While the UNICEF Response focused on the increased legal age of marriage for immigration purposes (it was indeed raised to 18, ((Immigration and Refugee Protection Regulations, SOR/2002-227, s. 5(a), online: http://canlii.ca/t/54bm8#sec5.)) which UNICEF correctly noted is 16, ((Civil Marriage Act, SC 2005, c. 33, s 2.2, online: http://canlii.ca/t/52hdt#sec2.2.)) not 18, in Canada.)
After the Amendment (Post-Hoc “Evidence” and Justifications)
Immigration Department’s Operational Bulletin 613, June 2015
In June 2015, CIC (as it then was) published an OB regarding the amendment. ((Canada, CIC, “Instructions – Excluded relationship – Proxy, telephone, fax, internet or similar marriage forms where one or both parties not physically present”, Operational Bulletin 613, 11 June 2015, online: https://www.canada.ca/en/immigration-refugees-citizenship/corporate/publications-manuals/operational-bulletins-manuals/bulletins-2015/613-june-11-2015.html; archived: https://web.archive.org/web/20200517100332/https://www.canada.ca/en/immigration-refugees-citizenship/corporate/publications-manuals/operational-bulletins-manuals/bulletins-2015/613-june-11-2015.html.))
Interestingly, OB 613 gives the first plausible reason why a proxy marriage might be more facilitative of a forced marriage than an in-person marriage: “The nature of proxy, telephone, fax, Internet and other similar forms of marriage can help to facilitate forced marriages because one or both spouses are not physically present, making it more difficult to determine that they consent to the marriage.”
Report of the Standing Committee on Citizenship and Immigration, Family Reunification, March 2017
This Report notes:
In 2015, the Regulations were amended to exclude marriages conducted without the two parties being physically present, as is the case with proxy marriages. The rationale provided by the Department for this change was that the nature of the marriage made it more difficult to determine the validity of the consent of the individual, prompting concerns that this facilitated forced marriages.

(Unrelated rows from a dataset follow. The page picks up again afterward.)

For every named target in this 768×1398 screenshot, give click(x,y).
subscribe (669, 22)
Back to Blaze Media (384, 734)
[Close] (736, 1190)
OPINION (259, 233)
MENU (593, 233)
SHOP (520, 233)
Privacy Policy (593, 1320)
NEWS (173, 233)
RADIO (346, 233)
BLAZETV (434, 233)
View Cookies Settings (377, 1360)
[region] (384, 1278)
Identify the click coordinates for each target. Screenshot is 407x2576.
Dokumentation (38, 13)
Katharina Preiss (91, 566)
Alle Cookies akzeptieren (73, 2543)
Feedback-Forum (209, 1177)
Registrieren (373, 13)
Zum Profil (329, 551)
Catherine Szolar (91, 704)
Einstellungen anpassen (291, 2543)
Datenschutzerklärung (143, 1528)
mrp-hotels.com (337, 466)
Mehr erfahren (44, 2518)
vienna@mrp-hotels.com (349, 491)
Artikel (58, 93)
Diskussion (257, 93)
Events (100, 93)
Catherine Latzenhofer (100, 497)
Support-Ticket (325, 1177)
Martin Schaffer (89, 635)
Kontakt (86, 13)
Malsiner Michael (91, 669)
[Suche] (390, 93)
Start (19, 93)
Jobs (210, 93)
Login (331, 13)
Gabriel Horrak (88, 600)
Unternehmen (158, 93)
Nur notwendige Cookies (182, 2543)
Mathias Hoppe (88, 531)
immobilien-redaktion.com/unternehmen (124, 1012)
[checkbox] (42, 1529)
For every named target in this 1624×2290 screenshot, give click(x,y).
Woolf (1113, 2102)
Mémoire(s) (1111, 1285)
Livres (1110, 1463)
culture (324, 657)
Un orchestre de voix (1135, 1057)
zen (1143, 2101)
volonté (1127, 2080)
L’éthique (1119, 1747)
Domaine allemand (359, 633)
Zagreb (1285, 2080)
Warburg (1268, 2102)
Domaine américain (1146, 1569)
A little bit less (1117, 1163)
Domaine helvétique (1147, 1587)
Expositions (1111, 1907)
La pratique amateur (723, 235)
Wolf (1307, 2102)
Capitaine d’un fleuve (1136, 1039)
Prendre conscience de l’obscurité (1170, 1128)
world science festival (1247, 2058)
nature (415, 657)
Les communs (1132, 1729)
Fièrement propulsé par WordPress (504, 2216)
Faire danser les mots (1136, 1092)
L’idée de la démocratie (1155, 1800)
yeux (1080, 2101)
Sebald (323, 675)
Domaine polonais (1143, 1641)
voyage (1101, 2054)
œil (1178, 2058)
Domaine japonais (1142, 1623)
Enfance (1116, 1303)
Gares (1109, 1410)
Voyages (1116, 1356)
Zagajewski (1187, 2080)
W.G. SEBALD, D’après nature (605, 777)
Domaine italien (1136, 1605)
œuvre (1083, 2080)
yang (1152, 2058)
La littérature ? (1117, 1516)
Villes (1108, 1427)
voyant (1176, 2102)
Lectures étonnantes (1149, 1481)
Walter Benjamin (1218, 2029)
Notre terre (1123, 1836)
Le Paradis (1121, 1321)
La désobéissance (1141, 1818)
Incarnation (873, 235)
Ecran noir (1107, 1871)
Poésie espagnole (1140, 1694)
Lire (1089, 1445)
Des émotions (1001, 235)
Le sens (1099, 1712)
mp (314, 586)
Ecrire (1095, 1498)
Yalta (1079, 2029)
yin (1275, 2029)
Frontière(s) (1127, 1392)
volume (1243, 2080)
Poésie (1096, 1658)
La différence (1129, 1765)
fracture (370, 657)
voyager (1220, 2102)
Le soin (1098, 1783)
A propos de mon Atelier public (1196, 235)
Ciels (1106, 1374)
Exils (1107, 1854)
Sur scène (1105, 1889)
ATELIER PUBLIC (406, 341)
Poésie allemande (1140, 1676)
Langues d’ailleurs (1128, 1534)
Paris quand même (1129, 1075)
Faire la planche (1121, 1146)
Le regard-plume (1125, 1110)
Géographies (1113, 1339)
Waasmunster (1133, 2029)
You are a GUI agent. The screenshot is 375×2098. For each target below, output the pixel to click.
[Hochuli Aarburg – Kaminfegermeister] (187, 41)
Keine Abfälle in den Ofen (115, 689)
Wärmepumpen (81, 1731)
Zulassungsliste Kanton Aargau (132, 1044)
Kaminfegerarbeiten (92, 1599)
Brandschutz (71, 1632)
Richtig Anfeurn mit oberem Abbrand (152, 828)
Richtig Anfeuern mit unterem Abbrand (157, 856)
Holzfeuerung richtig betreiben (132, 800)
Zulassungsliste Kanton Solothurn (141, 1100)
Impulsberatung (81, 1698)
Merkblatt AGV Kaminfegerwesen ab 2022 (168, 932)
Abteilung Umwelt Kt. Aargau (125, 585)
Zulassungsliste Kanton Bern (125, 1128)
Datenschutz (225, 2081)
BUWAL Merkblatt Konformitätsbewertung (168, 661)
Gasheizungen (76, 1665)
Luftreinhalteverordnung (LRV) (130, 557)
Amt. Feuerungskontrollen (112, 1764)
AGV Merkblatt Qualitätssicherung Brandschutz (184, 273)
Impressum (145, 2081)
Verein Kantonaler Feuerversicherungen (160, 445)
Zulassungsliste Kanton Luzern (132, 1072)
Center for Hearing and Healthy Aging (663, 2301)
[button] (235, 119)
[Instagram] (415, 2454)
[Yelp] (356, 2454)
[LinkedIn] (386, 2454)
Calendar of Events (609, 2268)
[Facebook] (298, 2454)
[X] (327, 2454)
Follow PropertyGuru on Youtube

House of Commons, Report of the Standing Committee on Citizenship and Immigration, Family Reunification (March 2017) (Chair: Borys Wrzesnewskyj), online: https://www.ourcommons.ca/Content/Committee/421/CIMM/Reports/RP8810563/cimmrp08/cimmrp08-e.pdf, p. 39 [footnote omitted] [Family Reunification].
The Report goes on to note that the CBA argued, in a letter of December 2016, that the exclusion of proxy marriages “speaks to a lack of sensitivity to cultural practices abroad: ‘Outside the immigration sphere, these marriages are typically recognized as valid under the laws of the jurisdiction where it took place and under Canadian law.'” ((Family Reunification, ibid., pp. 39-40.)) The CBA argued the provision should be repealed.
Other Evidence?
There does not seem to be evidence – neither that which was put before Parliament nor otherwise – indicating that proxy marriages are more open to abuse or forced marriage.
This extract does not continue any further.